- [Your task]:
Only the lines running from the line with "Where should I" to the end of the listing below should be copied, exactly, without pictures.

################

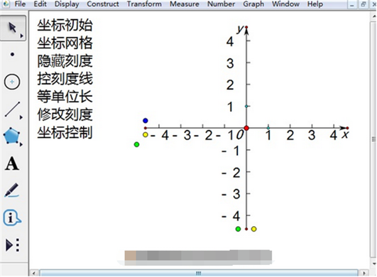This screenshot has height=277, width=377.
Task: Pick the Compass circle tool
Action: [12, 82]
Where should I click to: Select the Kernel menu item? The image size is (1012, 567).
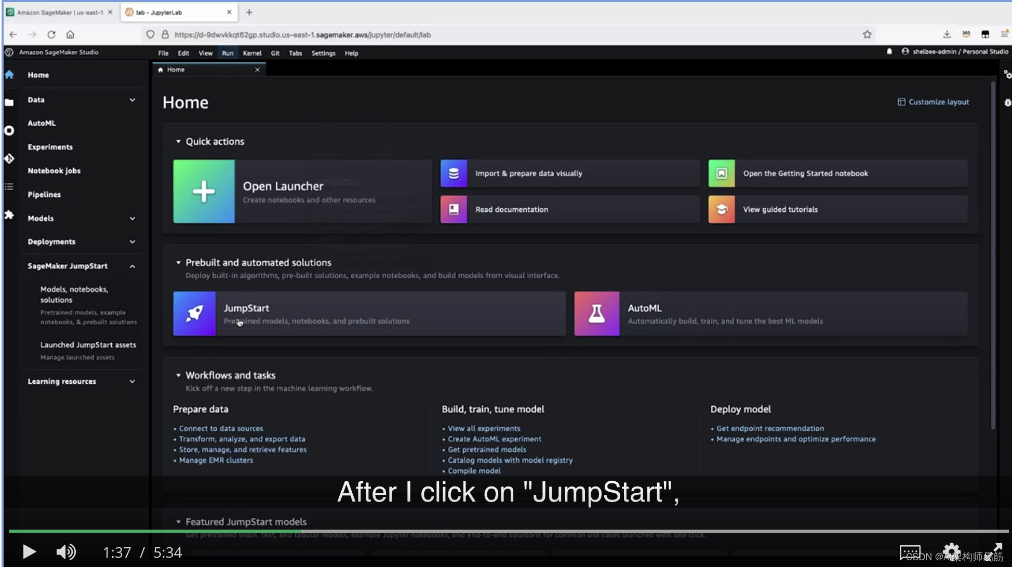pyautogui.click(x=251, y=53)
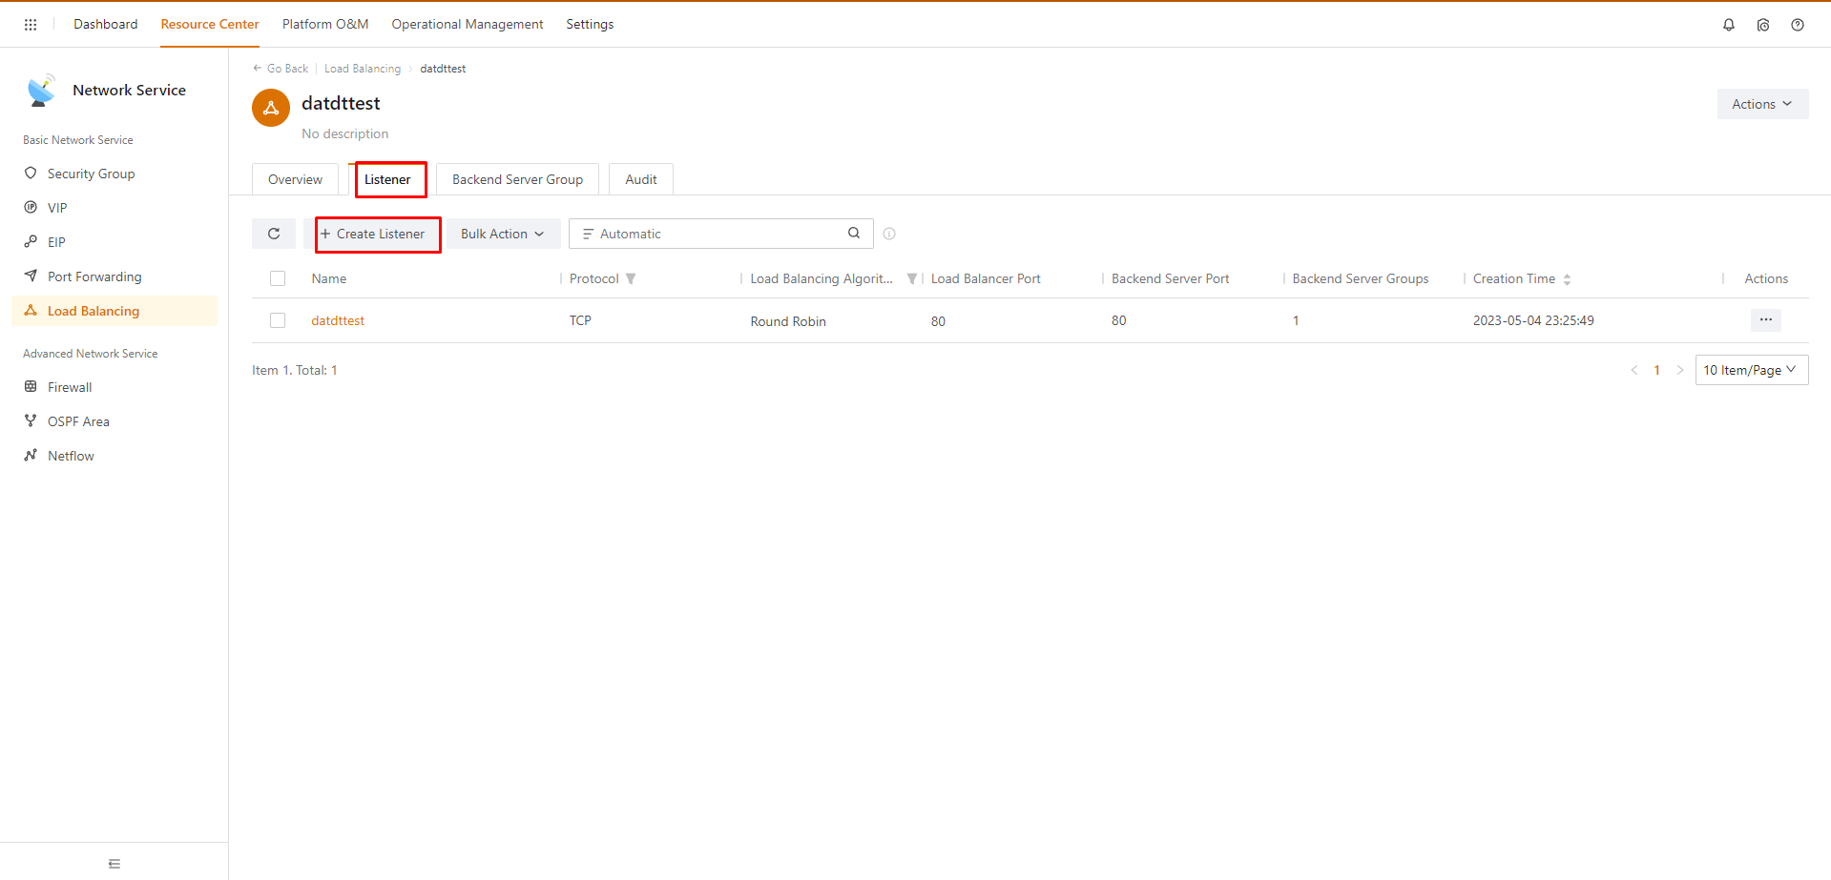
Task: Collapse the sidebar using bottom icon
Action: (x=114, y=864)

################

- [Exercise answer]:
Where should I click to: Select the Kernel menu item? The image size is (1012, 567).
pyautogui.click(x=251, y=53)
Task: Collapse the sidebar using bottom icon
Action: (x=114, y=864)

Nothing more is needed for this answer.